- [Directive]: Reproduce verbatim the portion of the material that begins with the line containing "Given: Open chart date range calendar" and ends with the line containing "Looking at the", including both of those lines. Leave the pictures out of your answer.

- [Raw records]:
━━━━━━━━━━
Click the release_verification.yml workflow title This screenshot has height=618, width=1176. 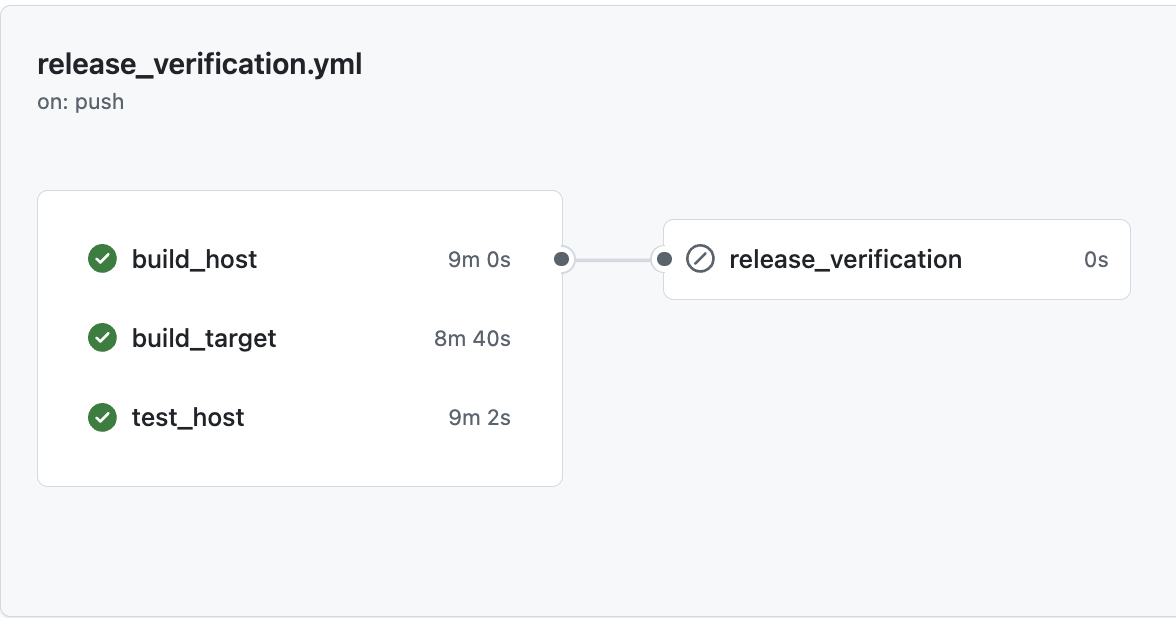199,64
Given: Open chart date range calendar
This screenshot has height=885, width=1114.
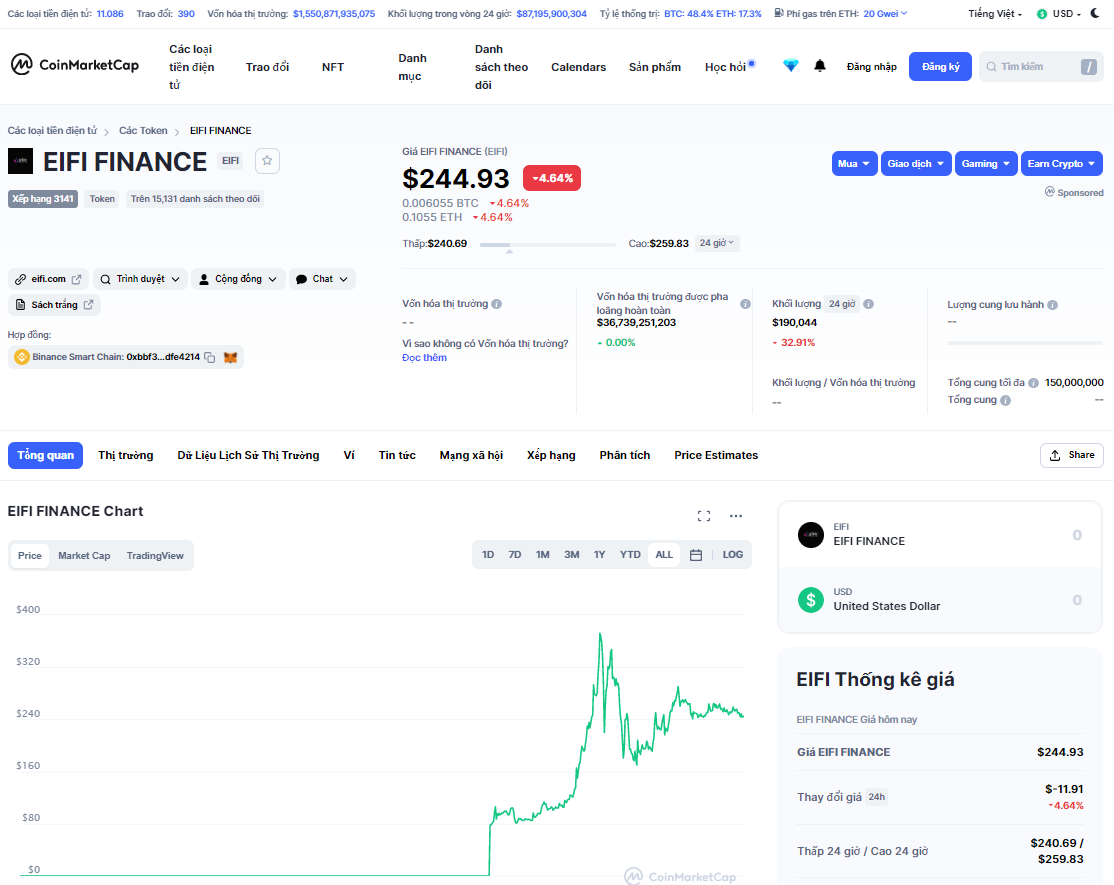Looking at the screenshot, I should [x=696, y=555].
━━━━━━━━━━
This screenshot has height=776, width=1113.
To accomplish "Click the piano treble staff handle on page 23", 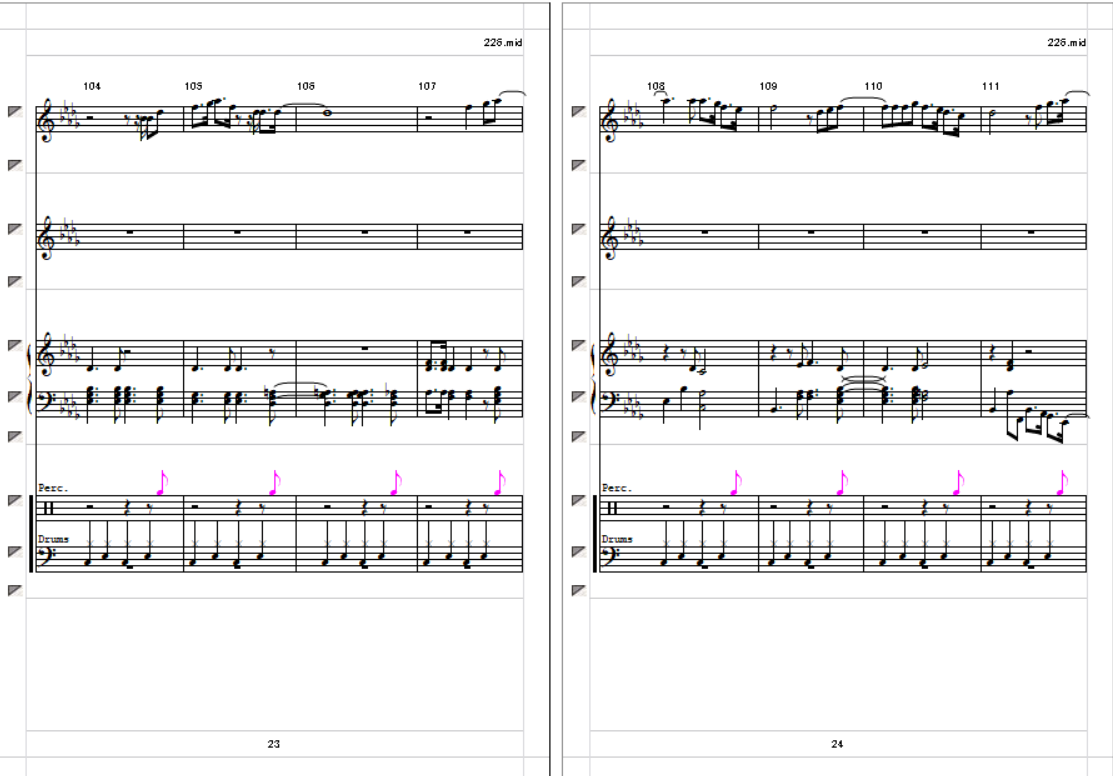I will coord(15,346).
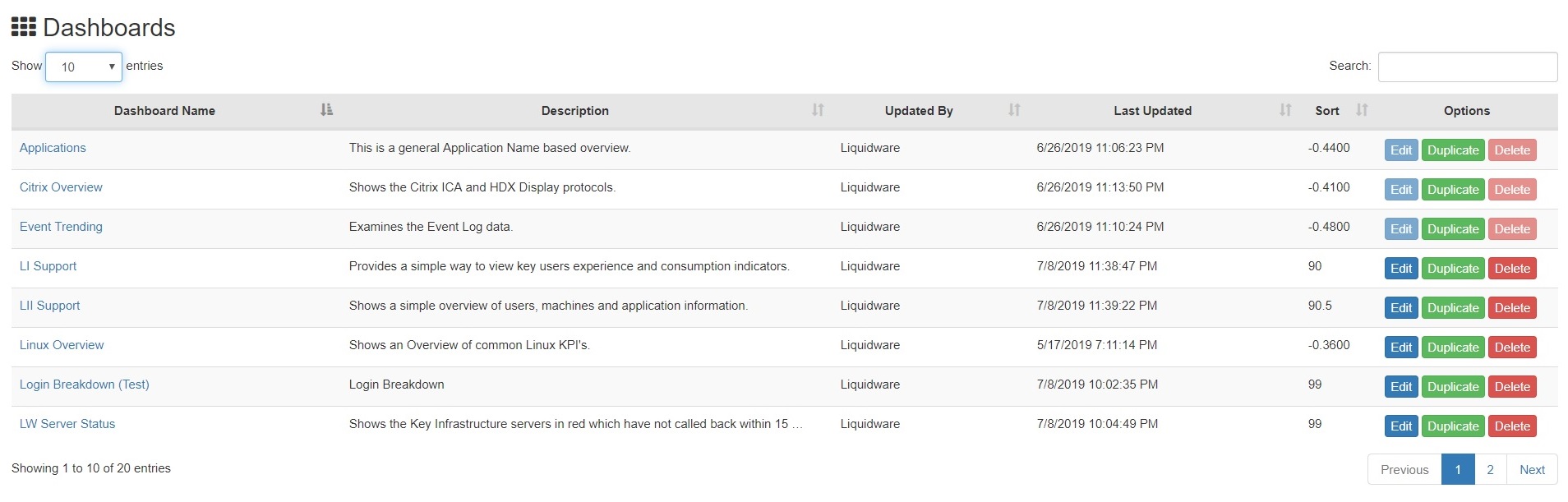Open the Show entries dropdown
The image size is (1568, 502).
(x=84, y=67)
━━━━━━━━━━
- [Expected answer]:
Given: Open chart date range calendar
This screenshot has height=885, width=1114.
Looking at the screenshot, I should [x=696, y=555].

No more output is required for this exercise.